What is required:
Rewrite the data below as a numbered list, one line per item, and omit any blank lines.

Data supplied:
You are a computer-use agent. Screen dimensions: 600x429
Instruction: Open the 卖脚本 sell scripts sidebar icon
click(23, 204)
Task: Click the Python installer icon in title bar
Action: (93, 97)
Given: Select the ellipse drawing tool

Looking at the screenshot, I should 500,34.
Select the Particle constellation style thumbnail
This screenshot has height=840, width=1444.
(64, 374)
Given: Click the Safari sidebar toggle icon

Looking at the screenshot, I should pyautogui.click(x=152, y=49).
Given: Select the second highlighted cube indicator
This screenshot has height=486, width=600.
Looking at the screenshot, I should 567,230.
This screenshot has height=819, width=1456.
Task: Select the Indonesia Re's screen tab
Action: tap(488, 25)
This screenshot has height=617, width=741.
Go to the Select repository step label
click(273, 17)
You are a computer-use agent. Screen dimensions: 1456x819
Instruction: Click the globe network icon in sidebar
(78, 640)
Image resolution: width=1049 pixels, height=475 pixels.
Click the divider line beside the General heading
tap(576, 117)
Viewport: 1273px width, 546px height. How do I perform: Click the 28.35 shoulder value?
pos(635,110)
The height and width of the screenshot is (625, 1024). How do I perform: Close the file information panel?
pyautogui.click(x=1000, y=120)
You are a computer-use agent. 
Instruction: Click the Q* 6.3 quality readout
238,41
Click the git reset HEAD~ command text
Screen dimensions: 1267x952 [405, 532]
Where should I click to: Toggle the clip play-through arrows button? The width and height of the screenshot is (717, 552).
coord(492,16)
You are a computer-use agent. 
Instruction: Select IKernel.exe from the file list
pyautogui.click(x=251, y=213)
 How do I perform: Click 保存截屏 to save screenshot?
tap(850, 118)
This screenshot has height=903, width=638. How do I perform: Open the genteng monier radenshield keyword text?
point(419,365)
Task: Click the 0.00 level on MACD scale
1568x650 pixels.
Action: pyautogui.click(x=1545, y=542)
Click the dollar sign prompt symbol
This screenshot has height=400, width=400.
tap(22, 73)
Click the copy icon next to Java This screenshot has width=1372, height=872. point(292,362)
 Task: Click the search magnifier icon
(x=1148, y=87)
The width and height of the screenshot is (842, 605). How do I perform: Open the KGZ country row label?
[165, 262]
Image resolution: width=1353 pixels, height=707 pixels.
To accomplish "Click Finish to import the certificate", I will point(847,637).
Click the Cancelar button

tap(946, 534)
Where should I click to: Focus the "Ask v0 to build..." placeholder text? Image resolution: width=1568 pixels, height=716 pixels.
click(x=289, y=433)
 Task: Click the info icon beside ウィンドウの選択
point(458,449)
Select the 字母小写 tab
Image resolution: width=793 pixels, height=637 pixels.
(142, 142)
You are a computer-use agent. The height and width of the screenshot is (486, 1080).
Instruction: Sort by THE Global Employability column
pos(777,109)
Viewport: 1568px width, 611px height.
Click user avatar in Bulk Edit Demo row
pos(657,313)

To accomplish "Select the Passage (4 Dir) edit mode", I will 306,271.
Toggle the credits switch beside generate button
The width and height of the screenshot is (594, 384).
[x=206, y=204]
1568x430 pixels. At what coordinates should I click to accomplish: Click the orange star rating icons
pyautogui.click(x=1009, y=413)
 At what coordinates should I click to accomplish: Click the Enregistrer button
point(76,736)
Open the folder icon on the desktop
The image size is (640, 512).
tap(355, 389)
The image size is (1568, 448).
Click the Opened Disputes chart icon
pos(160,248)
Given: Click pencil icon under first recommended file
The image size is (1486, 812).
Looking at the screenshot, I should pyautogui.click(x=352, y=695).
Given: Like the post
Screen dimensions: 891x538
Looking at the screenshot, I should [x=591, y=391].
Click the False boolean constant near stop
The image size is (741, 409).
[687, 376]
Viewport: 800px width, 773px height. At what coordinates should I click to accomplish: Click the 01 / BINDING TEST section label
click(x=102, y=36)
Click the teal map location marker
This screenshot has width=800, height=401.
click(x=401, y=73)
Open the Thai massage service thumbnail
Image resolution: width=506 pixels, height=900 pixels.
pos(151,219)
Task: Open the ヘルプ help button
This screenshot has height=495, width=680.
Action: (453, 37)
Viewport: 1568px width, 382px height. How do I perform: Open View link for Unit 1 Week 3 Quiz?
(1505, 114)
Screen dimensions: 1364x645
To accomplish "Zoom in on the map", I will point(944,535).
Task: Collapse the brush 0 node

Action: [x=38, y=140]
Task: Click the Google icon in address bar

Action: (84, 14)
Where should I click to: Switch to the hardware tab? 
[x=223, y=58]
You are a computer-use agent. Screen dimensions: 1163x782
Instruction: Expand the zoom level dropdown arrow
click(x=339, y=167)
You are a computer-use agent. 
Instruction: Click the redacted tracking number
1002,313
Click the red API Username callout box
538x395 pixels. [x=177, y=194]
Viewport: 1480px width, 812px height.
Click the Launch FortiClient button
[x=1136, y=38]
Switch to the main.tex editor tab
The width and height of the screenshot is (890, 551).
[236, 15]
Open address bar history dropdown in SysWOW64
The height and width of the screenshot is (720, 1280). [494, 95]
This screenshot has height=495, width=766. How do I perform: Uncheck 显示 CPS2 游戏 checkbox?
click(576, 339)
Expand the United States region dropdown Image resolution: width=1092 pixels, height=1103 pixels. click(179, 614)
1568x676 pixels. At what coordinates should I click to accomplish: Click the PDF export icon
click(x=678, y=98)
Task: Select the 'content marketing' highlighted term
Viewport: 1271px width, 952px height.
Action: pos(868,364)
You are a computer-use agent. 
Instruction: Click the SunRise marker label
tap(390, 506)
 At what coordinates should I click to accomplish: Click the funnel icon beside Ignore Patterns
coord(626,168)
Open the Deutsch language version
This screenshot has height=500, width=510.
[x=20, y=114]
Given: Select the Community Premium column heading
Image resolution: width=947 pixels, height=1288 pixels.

Answer to the task:
1. You are a computer-use agent. Screen dimensions: 600x429
2. Instruction: Open the 卖脚本 sell scripts sidebar icon
3. click(23, 204)
4. Task: Click the Python installer icon in title bar
5. Action: (93, 97)
6. Given: Select the ellipse drawing tool
7. Looking at the screenshot, I should 500,34.
8. Select the Particle constellation style thumbnail
9. This screenshot has height=840, width=1444.
10. (64, 374)
11. Given: Click the Safari sidebar toggle icon
12. Looking at the screenshot, I should pyautogui.click(x=152, y=49).
13. Given: Select the second highlighted cube indicator
14. This screenshot has height=486, width=600.
15. Looking at the screenshot, I should 567,230.
16. This screenshot has height=819, width=1456.
17. Task: Select the Indonesia Re's screen tab
18. Action: tap(488, 25)
19. This screenshot has height=617, width=741.
20. Go to the Select repository step label
21. click(273, 17)
22. You are a computer-use agent. Screen dimensions: 1456x819
23. Instruction: Click the globe network icon in sidebar
24. (78, 640)
25. Image resolution: width=1049 pixels, height=475 pixels.
26. Click the divider line beside the General heading
27. tap(576, 117)
28. Viewport: 1273px width, 546px height. How do I perform: Click the 28.35 shoulder value?
29. pos(635,110)
30. The height and width of the screenshot is (625, 1024). How do I perform: Close the file information panel?
31. pyautogui.click(x=1000, y=120)
32. You are a computer-use agent. 
33. Instruction: Click the Q* 6.3 quality readout
34. 238,41
35. Click the git reset HEAD~ command text
36. Screen dimensions: 1267x952 [405, 532]
37. Where should I click to: Toggle the clip play-through arrows button? The width and height of the screenshot is (717, 552).
38. coord(492,16)
39. You are a computer-use agent. 
40. Instruction: Select IKernel.exe from the file list
41. pyautogui.click(x=251, y=213)
42.  How do I perform: Click 保存截屏 to save screenshot?
43. tap(850, 118)
44. This screenshot has height=903, width=638. How do I perform: Open the genteng monier radenshield keyword text?
45. point(419,365)
46. Task: Click the 0.00 level on MACD scale
47. 1568x650 pixels.
48. Action: pyautogui.click(x=1545, y=542)
49. Click the dollar sign prompt symbol
50. This screenshot has height=400, width=400.
51. tap(22, 73)
52. Click the copy icon next to Java This screenshot has width=1372, height=872. point(292,362)
53.  Task: Click the search magnifier icon
54. (x=1148, y=87)
55. The width and height of the screenshot is (842, 605). How do I perform: Open the KGZ country row label?
56. [165, 262]
57. Image resolution: width=1353 pixels, height=707 pixels.
58. To accomplish "Click Finish to import the certificate", I will point(847,637).
59. Click the Cancelar button
60. tap(946, 534)
61. Where should I click to: Focus the "Ask v0 to build..." placeholder text? Image resolution: width=1568 pixels, height=716 pixels.
62. click(x=289, y=433)
63.  Task: Click the info icon beside ウィンドウの選択
64. point(458,449)
65. Select the 字母小写 tab
66. Image resolution: width=793 pixels, height=637 pixels.
67. (142, 142)
68. You are a computer-use agent. The height and width of the screenshot is (486, 1080).
69. Instruction: Sort by THE Global Employability column
70. pos(777,109)
71. Viewport: 1568px width, 611px height.
72. Click user avatar in Bulk Edit Demo row
73. pos(657,313)
74. To accomplish "Select the Passage (4 Dir) edit mode", I will 306,271.
75. Toggle the credits switch beside generate button
76. The width and height of the screenshot is (594, 384).
77. [x=206, y=204]
78. 1568x430 pixels. At what coordinates should I click to accomplish: Click the orange star rating icons
79. pyautogui.click(x=1009, y=413)
80.  At what coordinates should I click to accomplish: Click the Enregistrer button
81. point(76,736)
82. Open the folder icon on the desktop
83. The image size is (640, 512).
84. tap(355, 389)
85. The image size is (1568, 448).
86. Click the Opened Disputes chart icon
87. pos(160,248)
88. Given: Click pencil icon under first recommended file
89. The image size is (1486, 812).
90. Looking at the screenshot, I should pyautogui.click(x=352, y=695).
91. Given: Like the post
92. Screen dimensions: 891x538
93. Looking at the screenshot, I should [x=591, y=391].
94. Click the False boolean constant near stop
95. The image size is (741, 409).
96. [687, 376]
97. Viewport: 800px width, 773px height. At what coordinates should I click to accomplish: Click the 01 / BINDING TEST section label
98. click(x=102, y=36)
99. Click the teal map location marker
100. This screenshot has width=800, height=401.
101. click(x=401, y=73)
102. Open the Thai massage service thumbnail
103. Image resolution: width=506 pixels, height=900 pixels.
104. pos(151,219)
105. Task: Open the ヘルプ help button
106. This screenshot has height=495, width=680.
107. Action: (453, 37)
108. Viewport: 1568px width, 382px height. How do I perform: Open View link for Unit 1 Week 3 Quiz?
109. (1505, 114)
110. Screen dimensions: 1364x645
111. To accomplish "Zoom in on the map", I will point(944,535).
112. Task: Collapse the brush 0 node
113. Action: [x=38, y=140]
114. Task: Click the Google icon in address bar
115. Action: (84, 14)
116. Where should I click to: Switch to the hardware tab? 
117. [x=223, y=58]
118. You are a computer-use agent. Screen dimensions: 1163x782
119. Instruction: Expand the zoom level dropdown arrow
120. click(x=339, y=167)
121. You are a computer-use agent. 
122. Instruction: Click the redacted tracking number
123. 1002,313
124. Click the red API Username callout box
125. 538x395 pixels. [x=177, y=194]
126. Viewport: 1480px width, 812px height.
127. Click the Launch FortiClient button
128. [x=1136, y=38]
129. Switch to the main.tex editor tab
130. The width and height of the screenshot is (890, 551).
131. [236, 15]
132. Open address bar history dropdown in SysWOW64
133. The height and width of the screenshot is (720, 1280). [494, 95]
134. This screenshot has height=495, width=766. How do I perform: Uncheck 显示 CPS2 游戏 checkbox?
135. click(576, 339)
136. Expand the United States region dropdown Image resolution: width=1092 pixels, height=1103 pixels. click(179, 614)
137. 1568x676 pixels. At what coordinates should I click to accomplish: Click the PDF export icon
138. click(x=678, y=98)
139. Task: Select the 'content marketing' highlighted term
140. Viewport: 1271px width, 952px height.
141. Action: pos(868,364)
142. You are a computer-use agent. 
143. Instruction: Click the SunRise marker label
144. tap(390, 506)
145.  At what coordinates should I click to accomplish: Click the funnel icon beside Ignore Patterns
146. coord(626,168)
147. Open the Deutsch language version
148. This screenshot has height=500, width=510.
149. [x=20, y=114]
150. Given: Select the Community Premium column heading
151. Image resolution: width=947 pixels, height=1288 pixels.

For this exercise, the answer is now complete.